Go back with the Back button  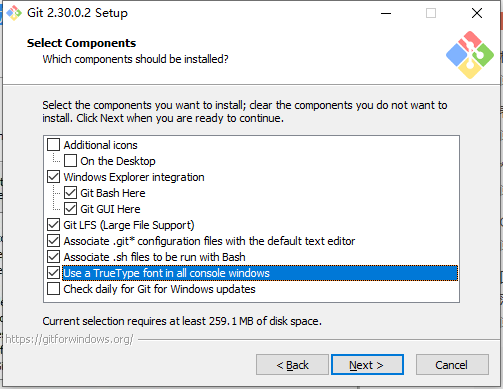292,365
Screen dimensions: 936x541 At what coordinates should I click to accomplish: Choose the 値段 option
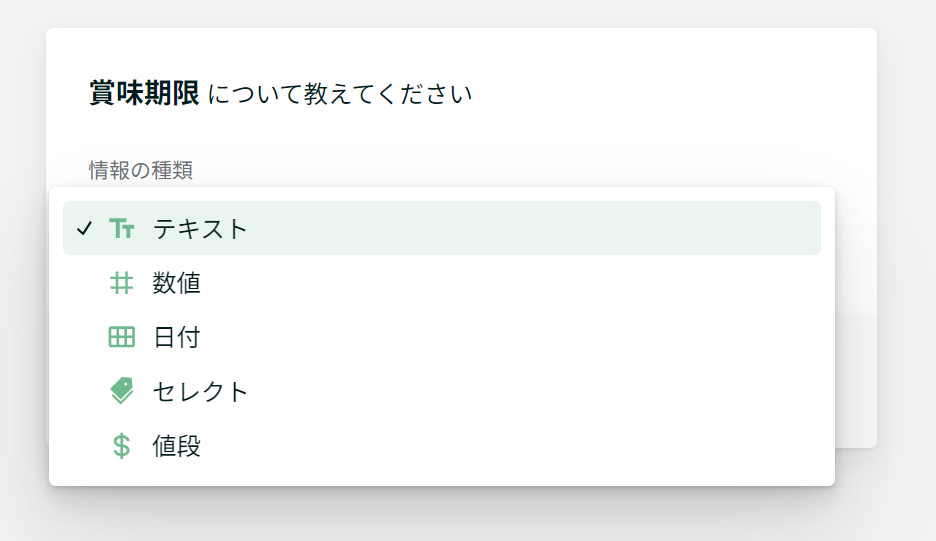point(177,446)
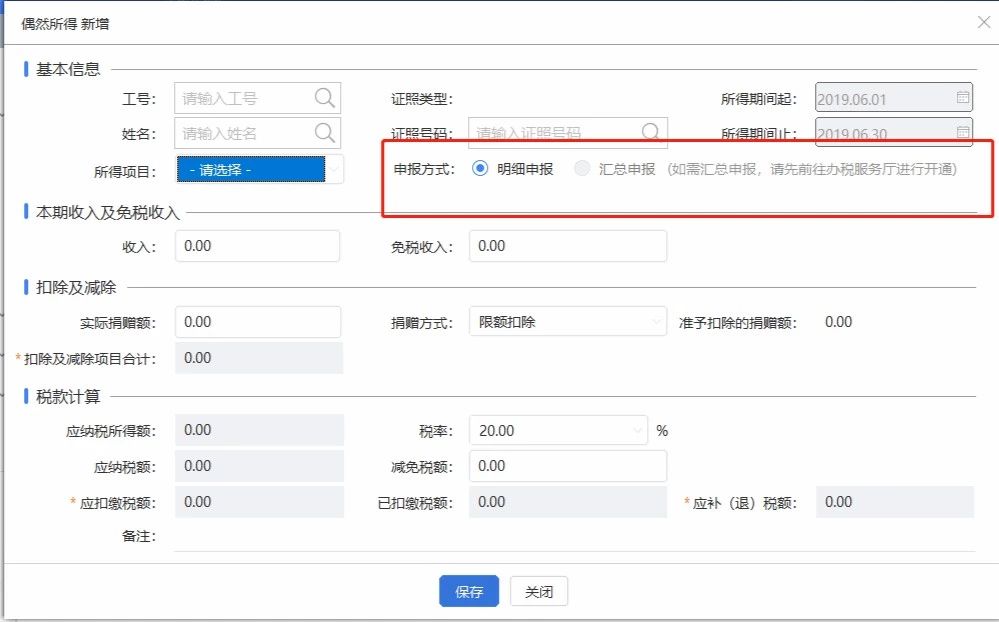
Task: Click the magnifier icon in 证照号码 field
Action: click(x=651, y=132)
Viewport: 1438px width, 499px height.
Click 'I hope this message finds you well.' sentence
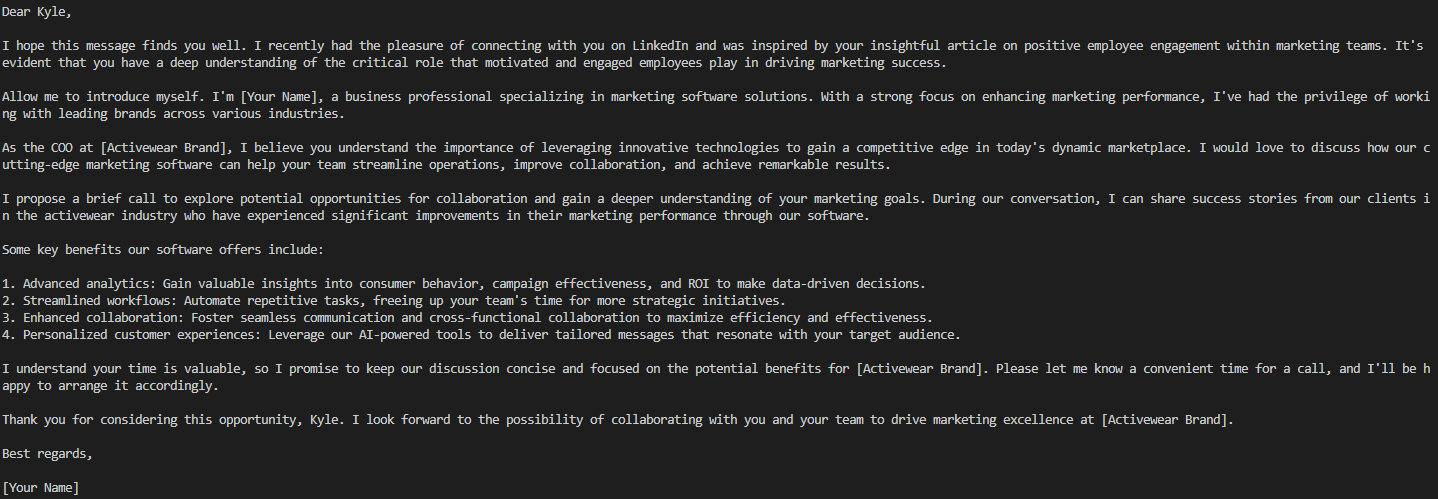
┄┄┄┄┄┄┄┄┄┄
= About this task =
What is needed is an exact repeat of only the lines from the one containing "Screen dimensions: 936x541" through the last line of the listing above, both ends included, without the pictures.

= Written reply =
Screen dimensions: 936x541 At what coordinates should I click to accomplish: Choose the 値段 option
point(177,446)
Task: Click the magnifier icon in 证照号码 field
Action: click(x=651, y=132)
Viewport: 1438px width, 499px height.
Click 'I hope this message finds you well.' sentence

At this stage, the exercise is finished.